A new study from the University of Illinois has found, via means of genetic testing, that fire ants were most likely native to Spain and found their way across oceans to Mexico and the Philippines by means of early 16th Century global trade routes. Ships carried soil in their ballasts for balance and once they reached their ports, the soil was replaced it with cargo.
Illinois entomology professor and animal biology department head Andrew Suarez, conducted the study. He stated, “If you look at the records, you look at the history, you look at the old trading routes and you look at the genetics, it all paints this picture that this was one of the first global invasions, and it coincided with what could be the first global trade pattern of the Spanish,” Suarez said. “The ants from the introduced areas in the Old World are genetically most similar to ants from southwestern Mexico, suggesting that their source population came from this region.”
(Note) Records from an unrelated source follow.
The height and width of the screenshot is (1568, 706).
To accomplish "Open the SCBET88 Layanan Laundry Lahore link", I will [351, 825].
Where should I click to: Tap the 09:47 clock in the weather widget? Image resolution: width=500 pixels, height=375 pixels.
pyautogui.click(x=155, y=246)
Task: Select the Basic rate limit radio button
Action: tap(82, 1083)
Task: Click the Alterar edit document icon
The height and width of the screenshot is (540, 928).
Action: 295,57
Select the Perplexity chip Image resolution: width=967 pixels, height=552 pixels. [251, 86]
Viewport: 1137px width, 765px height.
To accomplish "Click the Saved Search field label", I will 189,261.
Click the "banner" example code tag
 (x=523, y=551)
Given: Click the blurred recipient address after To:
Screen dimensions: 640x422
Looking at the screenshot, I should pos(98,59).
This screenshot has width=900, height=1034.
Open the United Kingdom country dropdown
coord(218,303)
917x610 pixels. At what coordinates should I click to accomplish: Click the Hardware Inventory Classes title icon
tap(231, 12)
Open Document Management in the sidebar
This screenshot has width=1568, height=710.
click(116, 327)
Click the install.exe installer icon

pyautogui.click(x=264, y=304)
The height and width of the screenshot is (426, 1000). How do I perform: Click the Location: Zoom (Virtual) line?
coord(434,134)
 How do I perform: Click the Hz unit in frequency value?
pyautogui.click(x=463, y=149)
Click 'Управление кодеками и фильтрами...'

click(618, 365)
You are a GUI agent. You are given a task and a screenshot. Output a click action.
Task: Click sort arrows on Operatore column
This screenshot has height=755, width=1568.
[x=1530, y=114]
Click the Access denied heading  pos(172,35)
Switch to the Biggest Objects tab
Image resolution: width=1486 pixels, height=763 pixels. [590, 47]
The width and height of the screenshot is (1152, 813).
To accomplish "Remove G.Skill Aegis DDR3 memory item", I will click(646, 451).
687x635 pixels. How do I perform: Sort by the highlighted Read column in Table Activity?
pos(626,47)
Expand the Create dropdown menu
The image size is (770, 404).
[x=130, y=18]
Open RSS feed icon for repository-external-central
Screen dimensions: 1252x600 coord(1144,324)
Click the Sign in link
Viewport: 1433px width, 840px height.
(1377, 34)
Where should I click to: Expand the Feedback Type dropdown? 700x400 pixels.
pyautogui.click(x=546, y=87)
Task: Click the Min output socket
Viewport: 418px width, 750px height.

Another member of the study, Sara Helms Cahan, a University of Vermont biology professor went on to say “Invasive ants are a huge problem. Once they arrive, they establish really high densities in new habitats, with negative consequences for agriculture, native species and human quality of life,” Helms Cahan said. “Controlling them costs millions of dollars annually.” She also said without digital tracking and customs enforcement as we have today, it is difficult to track these events, however, “Luckily for us, however, it turns out that invasive species keep their own records of their history, encoded in their genomes.”